### What you need to do
Check each line of the entries below for the word "translate", and copy out the ones that have it.
------------------------
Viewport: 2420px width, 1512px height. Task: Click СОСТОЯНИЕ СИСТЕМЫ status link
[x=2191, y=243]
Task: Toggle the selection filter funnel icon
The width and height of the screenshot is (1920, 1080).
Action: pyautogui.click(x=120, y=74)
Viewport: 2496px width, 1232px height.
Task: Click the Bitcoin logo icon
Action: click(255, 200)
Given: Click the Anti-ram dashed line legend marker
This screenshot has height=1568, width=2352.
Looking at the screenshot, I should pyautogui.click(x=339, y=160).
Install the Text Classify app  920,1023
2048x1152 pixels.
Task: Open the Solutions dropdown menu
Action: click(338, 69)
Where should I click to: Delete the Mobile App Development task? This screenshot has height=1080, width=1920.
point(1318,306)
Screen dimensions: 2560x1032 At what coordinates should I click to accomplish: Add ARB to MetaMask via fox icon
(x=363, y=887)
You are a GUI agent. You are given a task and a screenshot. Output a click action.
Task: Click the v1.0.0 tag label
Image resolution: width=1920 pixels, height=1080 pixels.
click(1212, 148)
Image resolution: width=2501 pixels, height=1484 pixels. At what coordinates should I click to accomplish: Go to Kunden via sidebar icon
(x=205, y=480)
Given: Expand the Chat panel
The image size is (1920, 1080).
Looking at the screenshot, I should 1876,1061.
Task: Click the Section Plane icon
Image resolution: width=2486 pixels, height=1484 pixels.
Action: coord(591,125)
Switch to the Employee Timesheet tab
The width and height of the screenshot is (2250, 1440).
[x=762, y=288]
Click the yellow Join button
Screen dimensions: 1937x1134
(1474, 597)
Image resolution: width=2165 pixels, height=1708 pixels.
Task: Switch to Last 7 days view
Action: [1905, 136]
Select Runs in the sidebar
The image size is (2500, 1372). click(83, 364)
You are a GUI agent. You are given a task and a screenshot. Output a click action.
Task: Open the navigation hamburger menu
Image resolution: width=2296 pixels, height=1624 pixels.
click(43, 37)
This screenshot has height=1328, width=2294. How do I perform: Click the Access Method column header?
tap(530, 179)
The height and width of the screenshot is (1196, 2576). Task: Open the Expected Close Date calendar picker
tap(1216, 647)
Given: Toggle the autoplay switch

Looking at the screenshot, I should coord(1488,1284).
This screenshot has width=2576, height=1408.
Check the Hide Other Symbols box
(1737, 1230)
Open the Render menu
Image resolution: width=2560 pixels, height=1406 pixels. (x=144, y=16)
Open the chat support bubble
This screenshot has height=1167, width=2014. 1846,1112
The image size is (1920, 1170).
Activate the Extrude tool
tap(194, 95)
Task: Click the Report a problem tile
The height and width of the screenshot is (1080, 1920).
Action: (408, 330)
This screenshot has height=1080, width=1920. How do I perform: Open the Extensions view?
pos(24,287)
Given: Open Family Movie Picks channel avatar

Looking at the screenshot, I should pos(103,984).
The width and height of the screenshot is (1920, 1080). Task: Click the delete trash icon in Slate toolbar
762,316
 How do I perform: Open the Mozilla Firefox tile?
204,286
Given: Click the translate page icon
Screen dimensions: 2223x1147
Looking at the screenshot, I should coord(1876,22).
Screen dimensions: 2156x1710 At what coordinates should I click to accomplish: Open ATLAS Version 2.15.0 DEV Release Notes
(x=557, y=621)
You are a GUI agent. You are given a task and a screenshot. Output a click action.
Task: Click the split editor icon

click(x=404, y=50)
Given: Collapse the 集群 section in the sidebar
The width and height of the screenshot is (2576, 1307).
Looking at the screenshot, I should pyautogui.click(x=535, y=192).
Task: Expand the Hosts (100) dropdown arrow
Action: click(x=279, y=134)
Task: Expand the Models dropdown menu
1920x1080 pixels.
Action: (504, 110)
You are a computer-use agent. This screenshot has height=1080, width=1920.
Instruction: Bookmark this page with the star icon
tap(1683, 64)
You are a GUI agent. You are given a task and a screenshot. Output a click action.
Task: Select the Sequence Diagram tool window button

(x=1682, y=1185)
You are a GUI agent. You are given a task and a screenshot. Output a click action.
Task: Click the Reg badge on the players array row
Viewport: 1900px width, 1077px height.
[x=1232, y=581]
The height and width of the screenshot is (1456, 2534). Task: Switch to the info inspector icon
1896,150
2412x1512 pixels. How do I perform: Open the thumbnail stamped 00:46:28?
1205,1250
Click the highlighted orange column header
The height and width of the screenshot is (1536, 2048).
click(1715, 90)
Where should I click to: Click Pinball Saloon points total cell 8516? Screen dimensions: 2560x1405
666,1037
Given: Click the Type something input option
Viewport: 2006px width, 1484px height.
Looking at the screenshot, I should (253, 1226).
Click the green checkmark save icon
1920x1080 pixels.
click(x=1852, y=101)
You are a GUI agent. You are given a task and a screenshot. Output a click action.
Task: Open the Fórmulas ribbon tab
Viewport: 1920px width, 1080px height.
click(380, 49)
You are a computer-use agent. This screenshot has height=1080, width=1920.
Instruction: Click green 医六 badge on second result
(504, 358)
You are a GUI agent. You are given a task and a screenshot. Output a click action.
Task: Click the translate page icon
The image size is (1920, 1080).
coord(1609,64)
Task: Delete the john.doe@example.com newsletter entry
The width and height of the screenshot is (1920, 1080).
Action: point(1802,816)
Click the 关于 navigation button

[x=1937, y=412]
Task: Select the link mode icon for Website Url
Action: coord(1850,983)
------------------------
### Worked solution
Given: Click the translate page icon
Task: Click the translate page icon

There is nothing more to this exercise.